In Johnson v. Sullivan, 919 F.2d 503 (8th Cir. 1990), the court stated that the hourly rate may be
increased when there is “uncontested proof of an increase in the cost of living sufficient to justify
hourly attorney’s fees of more than $75.00 an hour,” such as a copy of the Consumer Price Index
In this instance, counsel requests attorney’s fees at an hourly rate of $125.00 for work
performed in 2012 and 2013. ECF No. 10, at 1. Defendant makes no objection to the rate requested
for either year, and the court finds the rate is reasonable. ECF No. 10, at 1. Accordingly, the
undersigned finds that counsel is entitled to an hourly rate of $125.00 for 2012 and 2013.
2. Reimbursement of Filing Fees
Counsel requests reimbursement of $350.00 in filing fees. ECF No. 10, at 1. The
Commissioner makes no objection to the reimbursement of filing fees in the amount of $350.00.
ECF No. 14, at 1. Accordingly, the undersigned finds the request is reasonable and compensable
under 28 U.S.C. § 2412(c)(1); therefore, counsel is entitled to reimbursement of $350.00.
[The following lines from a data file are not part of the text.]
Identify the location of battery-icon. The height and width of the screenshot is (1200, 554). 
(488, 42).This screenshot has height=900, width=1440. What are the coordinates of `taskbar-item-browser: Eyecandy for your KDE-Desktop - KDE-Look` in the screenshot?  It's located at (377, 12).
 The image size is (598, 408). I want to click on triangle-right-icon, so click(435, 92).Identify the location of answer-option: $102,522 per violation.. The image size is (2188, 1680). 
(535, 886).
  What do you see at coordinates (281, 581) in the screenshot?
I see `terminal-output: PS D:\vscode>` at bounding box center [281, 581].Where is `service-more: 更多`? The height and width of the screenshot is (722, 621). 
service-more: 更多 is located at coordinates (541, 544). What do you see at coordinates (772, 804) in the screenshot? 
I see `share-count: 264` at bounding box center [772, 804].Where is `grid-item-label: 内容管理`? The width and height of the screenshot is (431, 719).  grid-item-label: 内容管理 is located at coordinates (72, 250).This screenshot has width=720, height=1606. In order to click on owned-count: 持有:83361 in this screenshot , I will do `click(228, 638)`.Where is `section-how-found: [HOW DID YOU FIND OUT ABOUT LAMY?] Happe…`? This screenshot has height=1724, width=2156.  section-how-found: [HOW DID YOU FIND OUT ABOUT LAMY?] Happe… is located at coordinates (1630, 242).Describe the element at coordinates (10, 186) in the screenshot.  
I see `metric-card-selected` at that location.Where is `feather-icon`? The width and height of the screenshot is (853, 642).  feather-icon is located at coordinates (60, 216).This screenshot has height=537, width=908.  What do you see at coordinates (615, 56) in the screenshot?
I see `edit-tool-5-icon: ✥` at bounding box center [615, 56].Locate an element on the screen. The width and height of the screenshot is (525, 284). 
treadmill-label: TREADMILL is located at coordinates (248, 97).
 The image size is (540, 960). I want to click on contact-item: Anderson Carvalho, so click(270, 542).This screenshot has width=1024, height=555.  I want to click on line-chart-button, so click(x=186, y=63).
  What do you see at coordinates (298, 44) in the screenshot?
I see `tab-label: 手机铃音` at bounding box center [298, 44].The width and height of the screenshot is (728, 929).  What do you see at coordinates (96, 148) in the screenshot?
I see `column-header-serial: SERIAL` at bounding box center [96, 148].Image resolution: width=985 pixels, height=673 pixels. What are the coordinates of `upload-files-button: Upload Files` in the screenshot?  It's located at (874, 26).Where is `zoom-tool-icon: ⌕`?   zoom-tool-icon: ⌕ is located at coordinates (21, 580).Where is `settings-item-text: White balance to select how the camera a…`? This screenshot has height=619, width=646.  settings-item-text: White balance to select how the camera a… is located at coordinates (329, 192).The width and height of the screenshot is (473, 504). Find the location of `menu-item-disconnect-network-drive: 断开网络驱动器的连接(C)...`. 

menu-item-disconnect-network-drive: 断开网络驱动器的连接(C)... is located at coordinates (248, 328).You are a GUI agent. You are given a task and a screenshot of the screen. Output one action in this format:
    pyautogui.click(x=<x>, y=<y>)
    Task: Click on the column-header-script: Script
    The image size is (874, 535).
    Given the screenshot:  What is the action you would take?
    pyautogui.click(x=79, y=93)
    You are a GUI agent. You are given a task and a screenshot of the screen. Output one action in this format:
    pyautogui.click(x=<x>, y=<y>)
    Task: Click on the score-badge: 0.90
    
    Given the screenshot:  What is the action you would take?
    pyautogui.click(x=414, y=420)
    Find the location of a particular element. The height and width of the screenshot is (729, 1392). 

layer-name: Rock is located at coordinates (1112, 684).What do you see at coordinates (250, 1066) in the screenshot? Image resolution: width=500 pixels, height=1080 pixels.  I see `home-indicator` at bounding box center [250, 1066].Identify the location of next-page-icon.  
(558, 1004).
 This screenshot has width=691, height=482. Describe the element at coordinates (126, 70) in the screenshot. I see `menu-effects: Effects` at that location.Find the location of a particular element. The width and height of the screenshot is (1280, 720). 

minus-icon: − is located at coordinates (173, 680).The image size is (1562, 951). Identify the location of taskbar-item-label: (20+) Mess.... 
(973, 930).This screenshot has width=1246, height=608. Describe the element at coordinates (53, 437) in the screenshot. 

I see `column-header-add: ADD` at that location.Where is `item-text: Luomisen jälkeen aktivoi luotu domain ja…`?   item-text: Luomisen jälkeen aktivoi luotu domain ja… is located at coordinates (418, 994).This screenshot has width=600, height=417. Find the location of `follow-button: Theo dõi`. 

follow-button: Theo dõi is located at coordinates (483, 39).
3. Fees Payable Directly to Plaintiff’s Attorney
Counsel requests that all fees be paid directly to him rather than to Plaintiff. ECF No. 10,
at 1.. In support of his position, Counsel contends Plaintiff has assigned her right to EAJA fees and
expenses to him. ECF No. 13. The Commissioner notes that an EAJA fee award is payable to the
prevailing litigant, not the attorney, citing Astrue v. Ratliff, 130 S.Ct. 2521, 2524 (2010).
According to the A-A Act, an assignment may be made “only after a claim is allowed, the
amount of the claim is decided, and a warrant for payment of the claim has been issued.” 31. U.S.C.
§ 3727(b). Additionally, the assignment shall specify the warrant, must be made freely, and must
be attested to by two witnesses. Id. The court finds that these requirements have not been met since
the EAJA order has not yet been issued. Furthermore, the undersigned feels that the task of
determining whether outstanding debts exist is best left to the government. Accordingly, pursuant
to Ratliff, the EAJA award should be made payable to Plaintiff. Ratliff, 130 S.Ct. at 2528. And, in
keeping with the common practice of this court, the court directs the EAJA award be mailed to
Based on the above, the court awards Plaintiff's attorney fees under the EAJA for 27.2
attorney hours at the rate of $125.00 per hour (total $3,400.00) and reimbursement of filing fees of
$350.00, for a total attorney's fee award of $3,750.00. This amount should be paid in addition to,
and not out of, any past due benefits which Plaintiff may be awarded in the future. Further, this
award should be made payable directly to Plaintiff, but properly mailed to Plaintiff’s attorney.1 The
parties are reminded that the award under the EAJA will be taken into account at such time as a
reasonable fee is determined pursuant to 42 U.S.C. § 406, in order to prevent double recovery by
counsel for the Plaintiff.
IT IS SO ORDERED this 13th day of November 2013.
/s/ J. Marschewski
HONORABLE JAMES R. MARSCHEWSKI
CHIEF UNITED STATES MAGISTRATE JUDGE
On June 14, 2010, the Supreme Court overturned Ratliff v. Astrue, 540 F.3d 800, 802 (8th Cir. 2008), and
held that an EAJA fee award is payable to the prevailing litigant, not the prevailing litigant’s attorney. Astrue v.
Ratliff, 130 S.Ct. 2521, 2252-2253 (2010). Therefore, any EAJA fee awarded by this court should be payable
directly to Plaintiff, but properly mailed to Plaintiff’s attorney.